In Sir Richard Burton's translation of The Nights, Scheherazade was described in this way:
Against her father's wishes, Scheherazade volunteered to spend one night with the King. Once in the King's chambers, Scheherazade asked if she might bid one last farewell to her beloved sister, Dinazade, who had secretly been prepared to ask Scheherazade to tell a story during the long night. The King lay awake and listened with awe as Scheherazade told her first story. The night passed by, and Scheherazade stopped in the middle of the story. The King asked her to finish, but Scheherazade said there was not time, as dawn was breaking. So, the King spared her life for one day to finish the story the next night. So the next night, Scheherazade finished the story, and then began a second, even more exciting tale which she again stopped halfway through, at dawn. So the King again spared her life for one day to finish the second story.

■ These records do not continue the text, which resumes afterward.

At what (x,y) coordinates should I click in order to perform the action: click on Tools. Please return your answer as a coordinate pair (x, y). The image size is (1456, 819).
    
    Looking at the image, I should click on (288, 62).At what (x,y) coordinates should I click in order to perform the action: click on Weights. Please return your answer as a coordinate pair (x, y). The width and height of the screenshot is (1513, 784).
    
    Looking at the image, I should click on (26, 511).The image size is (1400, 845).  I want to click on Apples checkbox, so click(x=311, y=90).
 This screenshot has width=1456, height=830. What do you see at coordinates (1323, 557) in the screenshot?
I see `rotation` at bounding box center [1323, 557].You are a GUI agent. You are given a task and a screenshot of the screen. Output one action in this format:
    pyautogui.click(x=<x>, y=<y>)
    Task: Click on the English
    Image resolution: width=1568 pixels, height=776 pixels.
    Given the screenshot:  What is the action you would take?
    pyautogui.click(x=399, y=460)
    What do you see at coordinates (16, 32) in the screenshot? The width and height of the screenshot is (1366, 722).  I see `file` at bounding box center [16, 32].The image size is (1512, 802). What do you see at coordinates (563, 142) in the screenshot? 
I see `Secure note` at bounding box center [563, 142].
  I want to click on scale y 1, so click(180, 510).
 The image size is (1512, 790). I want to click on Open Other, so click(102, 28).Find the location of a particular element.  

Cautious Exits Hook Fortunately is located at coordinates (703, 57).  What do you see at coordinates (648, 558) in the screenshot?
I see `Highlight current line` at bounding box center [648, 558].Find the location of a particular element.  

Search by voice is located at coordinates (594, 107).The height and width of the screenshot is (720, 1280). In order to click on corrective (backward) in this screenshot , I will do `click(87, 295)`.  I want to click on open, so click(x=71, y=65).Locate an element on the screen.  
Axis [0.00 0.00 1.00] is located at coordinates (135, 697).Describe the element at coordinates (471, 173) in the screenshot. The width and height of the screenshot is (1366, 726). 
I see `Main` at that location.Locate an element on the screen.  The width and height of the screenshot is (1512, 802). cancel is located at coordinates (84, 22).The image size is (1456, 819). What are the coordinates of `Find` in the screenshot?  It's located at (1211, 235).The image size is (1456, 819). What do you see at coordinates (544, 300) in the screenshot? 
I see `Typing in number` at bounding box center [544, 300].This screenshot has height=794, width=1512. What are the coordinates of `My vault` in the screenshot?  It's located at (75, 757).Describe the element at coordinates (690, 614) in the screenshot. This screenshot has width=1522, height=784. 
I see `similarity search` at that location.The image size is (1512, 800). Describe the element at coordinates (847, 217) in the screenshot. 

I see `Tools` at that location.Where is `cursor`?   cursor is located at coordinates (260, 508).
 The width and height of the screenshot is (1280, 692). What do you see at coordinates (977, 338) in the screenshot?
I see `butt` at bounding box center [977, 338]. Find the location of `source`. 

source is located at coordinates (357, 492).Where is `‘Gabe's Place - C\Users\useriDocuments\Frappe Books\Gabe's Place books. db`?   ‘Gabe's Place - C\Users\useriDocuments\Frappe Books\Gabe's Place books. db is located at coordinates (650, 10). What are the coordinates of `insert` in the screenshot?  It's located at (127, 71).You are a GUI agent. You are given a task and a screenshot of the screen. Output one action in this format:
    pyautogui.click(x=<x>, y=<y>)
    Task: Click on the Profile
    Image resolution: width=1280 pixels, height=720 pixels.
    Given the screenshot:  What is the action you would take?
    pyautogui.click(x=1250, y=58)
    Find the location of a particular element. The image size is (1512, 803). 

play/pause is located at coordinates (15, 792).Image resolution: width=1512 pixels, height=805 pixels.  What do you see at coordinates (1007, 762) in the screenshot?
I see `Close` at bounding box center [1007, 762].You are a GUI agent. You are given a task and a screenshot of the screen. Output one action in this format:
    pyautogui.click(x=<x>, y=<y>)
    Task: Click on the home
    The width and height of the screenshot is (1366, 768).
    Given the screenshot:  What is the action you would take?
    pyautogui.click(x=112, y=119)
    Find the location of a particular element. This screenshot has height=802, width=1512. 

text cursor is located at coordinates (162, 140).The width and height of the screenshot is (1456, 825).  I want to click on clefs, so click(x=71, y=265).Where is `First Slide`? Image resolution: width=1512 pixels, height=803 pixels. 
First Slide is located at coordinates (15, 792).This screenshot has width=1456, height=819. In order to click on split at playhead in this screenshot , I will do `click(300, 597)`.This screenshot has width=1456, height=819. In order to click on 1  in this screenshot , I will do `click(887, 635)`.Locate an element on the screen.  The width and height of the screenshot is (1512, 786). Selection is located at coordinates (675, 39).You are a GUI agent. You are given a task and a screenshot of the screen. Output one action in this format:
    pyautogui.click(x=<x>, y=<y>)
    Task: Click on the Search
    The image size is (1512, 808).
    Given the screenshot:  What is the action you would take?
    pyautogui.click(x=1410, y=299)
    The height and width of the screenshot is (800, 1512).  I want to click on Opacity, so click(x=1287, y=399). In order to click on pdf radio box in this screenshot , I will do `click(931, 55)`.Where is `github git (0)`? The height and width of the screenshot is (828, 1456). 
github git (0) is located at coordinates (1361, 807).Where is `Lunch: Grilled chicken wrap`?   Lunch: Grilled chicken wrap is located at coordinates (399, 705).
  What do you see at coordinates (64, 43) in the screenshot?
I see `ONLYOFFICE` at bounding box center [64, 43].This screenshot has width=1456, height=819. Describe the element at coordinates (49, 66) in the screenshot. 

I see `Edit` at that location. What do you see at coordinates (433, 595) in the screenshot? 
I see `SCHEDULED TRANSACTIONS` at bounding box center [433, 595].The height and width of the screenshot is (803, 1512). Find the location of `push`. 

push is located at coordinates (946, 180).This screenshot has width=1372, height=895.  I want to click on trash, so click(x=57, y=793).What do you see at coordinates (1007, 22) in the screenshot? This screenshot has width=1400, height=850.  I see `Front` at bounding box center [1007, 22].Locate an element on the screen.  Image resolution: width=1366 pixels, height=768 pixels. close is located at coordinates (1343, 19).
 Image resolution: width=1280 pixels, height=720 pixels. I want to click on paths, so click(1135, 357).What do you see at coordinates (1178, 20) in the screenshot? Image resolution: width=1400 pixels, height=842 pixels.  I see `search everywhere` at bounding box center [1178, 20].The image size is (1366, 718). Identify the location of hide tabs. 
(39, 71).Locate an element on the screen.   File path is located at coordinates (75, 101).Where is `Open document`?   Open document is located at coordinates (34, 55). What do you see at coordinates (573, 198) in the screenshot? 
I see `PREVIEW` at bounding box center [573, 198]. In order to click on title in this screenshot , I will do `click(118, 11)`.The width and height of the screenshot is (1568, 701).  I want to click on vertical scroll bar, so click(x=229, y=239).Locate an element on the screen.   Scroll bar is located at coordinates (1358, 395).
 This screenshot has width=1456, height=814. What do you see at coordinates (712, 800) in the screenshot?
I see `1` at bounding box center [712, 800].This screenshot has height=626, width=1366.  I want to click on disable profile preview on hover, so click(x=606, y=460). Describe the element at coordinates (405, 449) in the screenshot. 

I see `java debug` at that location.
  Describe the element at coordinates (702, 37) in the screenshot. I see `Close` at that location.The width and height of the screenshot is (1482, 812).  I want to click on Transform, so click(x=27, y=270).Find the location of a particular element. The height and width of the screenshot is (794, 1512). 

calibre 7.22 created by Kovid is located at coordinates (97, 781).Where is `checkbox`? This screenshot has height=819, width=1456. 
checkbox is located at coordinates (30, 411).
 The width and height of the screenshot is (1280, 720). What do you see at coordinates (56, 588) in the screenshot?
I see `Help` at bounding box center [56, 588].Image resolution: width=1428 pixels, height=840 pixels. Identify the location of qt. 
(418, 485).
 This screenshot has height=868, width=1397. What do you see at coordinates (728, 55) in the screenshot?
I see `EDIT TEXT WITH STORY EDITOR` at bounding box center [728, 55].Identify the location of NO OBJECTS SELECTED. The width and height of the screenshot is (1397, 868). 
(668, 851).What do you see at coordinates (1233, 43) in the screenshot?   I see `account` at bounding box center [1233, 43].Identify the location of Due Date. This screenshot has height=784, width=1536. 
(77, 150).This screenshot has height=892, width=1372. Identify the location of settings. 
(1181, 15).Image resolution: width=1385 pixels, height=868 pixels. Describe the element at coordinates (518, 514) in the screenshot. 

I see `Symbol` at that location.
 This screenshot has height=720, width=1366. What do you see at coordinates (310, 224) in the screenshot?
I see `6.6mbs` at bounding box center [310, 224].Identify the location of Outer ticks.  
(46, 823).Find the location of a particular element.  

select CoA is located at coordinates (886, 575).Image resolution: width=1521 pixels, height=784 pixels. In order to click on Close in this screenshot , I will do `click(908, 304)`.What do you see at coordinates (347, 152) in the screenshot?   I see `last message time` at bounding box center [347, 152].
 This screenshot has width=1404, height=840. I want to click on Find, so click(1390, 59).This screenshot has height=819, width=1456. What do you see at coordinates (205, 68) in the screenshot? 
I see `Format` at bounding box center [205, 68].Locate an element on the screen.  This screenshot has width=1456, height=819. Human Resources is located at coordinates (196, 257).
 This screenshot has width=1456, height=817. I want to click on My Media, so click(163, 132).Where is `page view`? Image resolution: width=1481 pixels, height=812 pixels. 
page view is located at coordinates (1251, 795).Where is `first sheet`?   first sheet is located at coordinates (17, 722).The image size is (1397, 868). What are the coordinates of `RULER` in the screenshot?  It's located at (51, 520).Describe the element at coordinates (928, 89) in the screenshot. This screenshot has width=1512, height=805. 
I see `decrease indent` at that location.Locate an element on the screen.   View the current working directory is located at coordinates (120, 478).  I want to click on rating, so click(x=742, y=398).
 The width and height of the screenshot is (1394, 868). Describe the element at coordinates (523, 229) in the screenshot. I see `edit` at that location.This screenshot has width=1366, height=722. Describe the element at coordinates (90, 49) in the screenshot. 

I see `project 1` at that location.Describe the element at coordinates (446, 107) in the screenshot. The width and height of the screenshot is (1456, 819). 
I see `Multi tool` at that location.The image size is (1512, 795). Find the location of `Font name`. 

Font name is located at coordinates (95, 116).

And so the King kept Scheherazade alive day by day, as he eagerly anticipated the finishing of last night's story. At the end of one thousand and one nights, and one thousand stories, Scheherazade told the King that she had no more tales to tell him. During these one thousand and one nights, the King had fallen in love with Scheherazade, and had had three sons with her. So, having been made a wiser and kinder man by Scheherazade and her tales, he spared her life, and made her his Queen.
The earliest forms of Scheherazade's name include Šīrāzād (شيرازاد) in Masudi and Šahrāzād (شهرازاد) in Ibn al-Nadim, the latter meaning "she whose realm or dominion (شهر šahr) is noble (آزاد āzād)". In explaining his spelling choice for the name Burton says, "Shahrázád (Persian) = City-freer; in the older version Scheherazade (probably both from شیرزاد Shirzád = 'lion-born'). Dunyázá = 'world-freer'. The Bres[lau] Edit[ion] corrupts the former to Shárzád or Sháhrazád; and the Mac[naghten] and Calc[utta] to Shahrzád or Shehrzád. People have ventured to restore the name as it should be."[1] Having introduced the name, Burton does not continue to use the diacritics on the name.
The nucleus of these stories is formed by an old Persian book called Hezar-afsana or the "Thousand Myths" (Persian: هزارافسانه or هزارافسان).
Scheherazade was identified, confused with, or partly derived from the legendary queen Homāy (همای), daughter of Bahman, who has the epithet Čehrzād (چهرزاد) or Čehrāzād (چهرازاد) "she whose appearance is noble". Harun al-Rashid's mother, Al-Khayzuran, is also said to have influenced the character of Scheherazade.